To my complete dismay and shock, I read from insideCBC blog that JobLoft CEO Chris Nguyen had refused to be interviewed by an independent CBC journalist. Nguyen “first requested a list of interview questions in advance, then, when told this was contrary to CBC journalistic policy, declined to be interviewed.” I just can’t believe my eyes when their claim of wanting to tell their side of the story to the press was “selective” and questions need to be screened and vetted first.
The following are parts of my comments for the insideCBC blog. I’ve included the last two paragraphs because they do have some remote relevance for what the JobLoft team may be getting themselves into. (Sorry for some repeated coments.)

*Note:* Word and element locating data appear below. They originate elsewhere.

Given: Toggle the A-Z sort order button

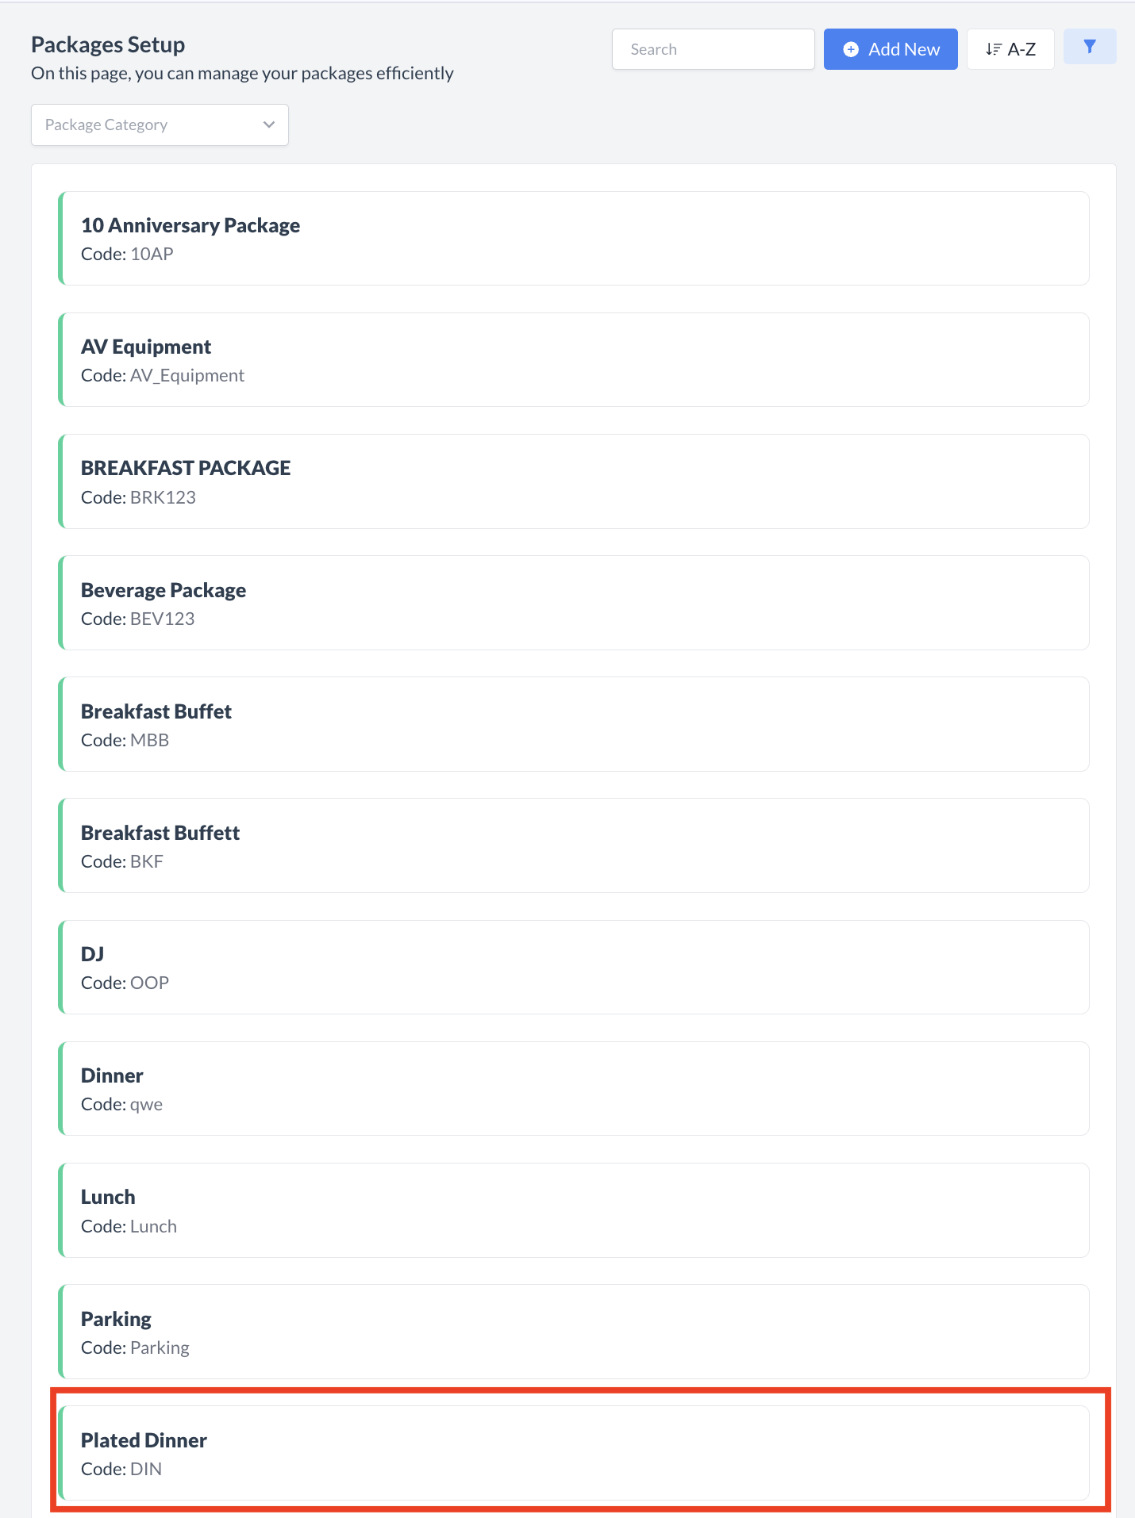Looking at the screenshot, I should click(1010, 49).
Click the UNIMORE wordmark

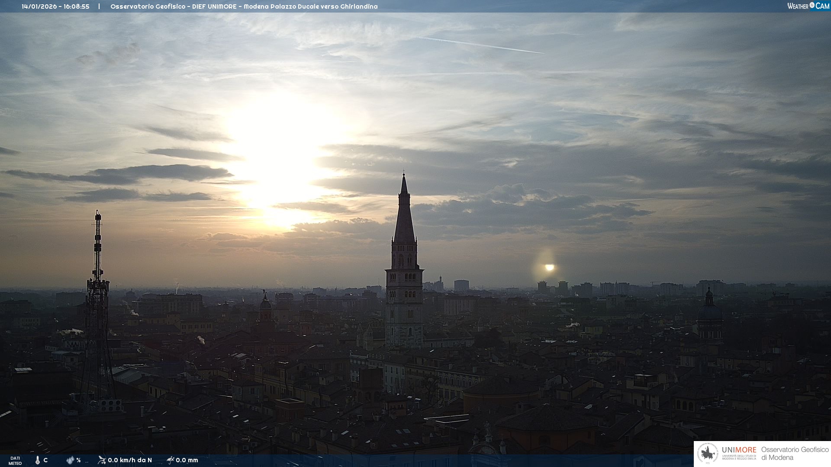click(x=739, y=450)
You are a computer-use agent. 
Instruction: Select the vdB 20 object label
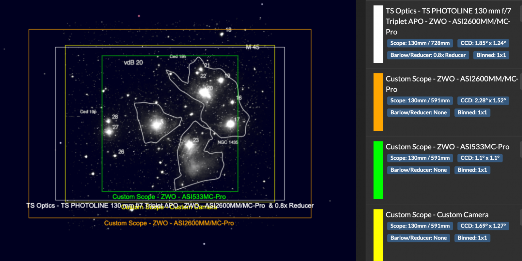pos(133,63)
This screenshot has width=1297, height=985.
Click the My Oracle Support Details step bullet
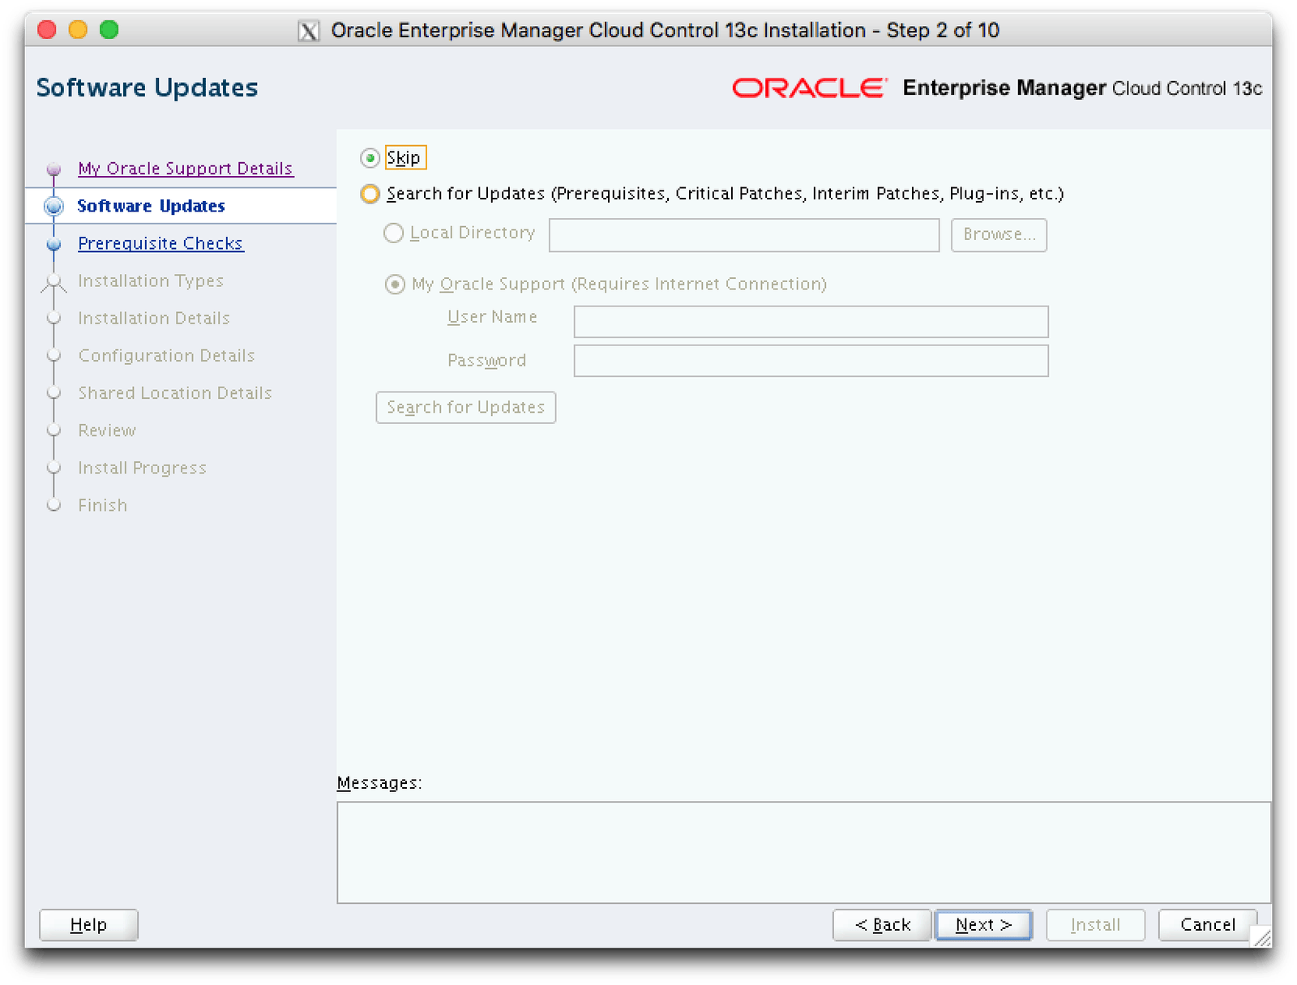coord(54,169)
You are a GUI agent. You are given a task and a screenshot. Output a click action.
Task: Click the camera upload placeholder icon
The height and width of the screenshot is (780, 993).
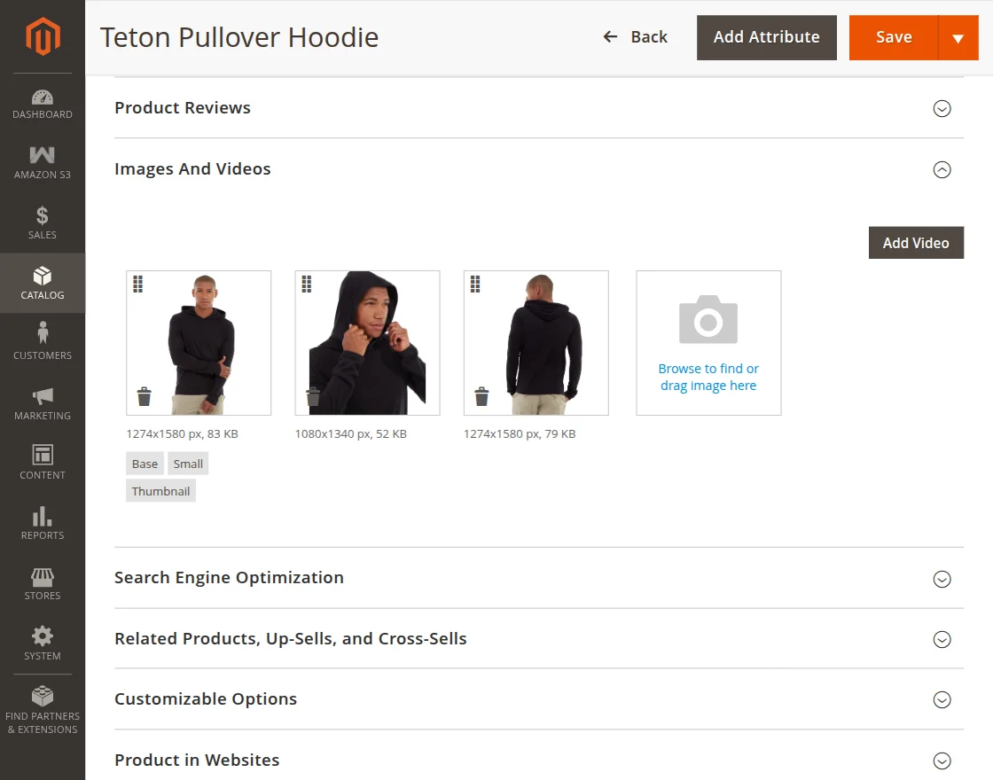click(x=708, y=321)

Now, what interested me most is the fact that JobLoft CEO Chris Nguyen’s insistence of having a list of interview questions in advance before agreeing to an interview. And then declined the interview because CBC wouldn’t provide a list ahead of time because of journalist reason. That said a lot to me. The way Chris acted implied he simply didn’t care about telling their side of the story by an independent journalist. What they want, seems to me, is total control of the messages coming out. Have a list of questions will allow necessary filtering of “negative” questions.
… I think in the new YouTube and blog age, the concept of “no publicity is bad publicity” has been completely obliterated. Witness Michael Richards, aka “Kramer” from “Seinfeld”, on stage 3 minutes racist rant. That rant has created a world of publicity onto him, and I am afraid this bad publicity may have been sufficient to finish his career off.
As a fellow human being, it was sad to see Michael Richards self-destruct the way he did. At the same time, in the YouTube and blog age, IMHO, career can be destroyed with just 3 minutes of on-stage racist rant.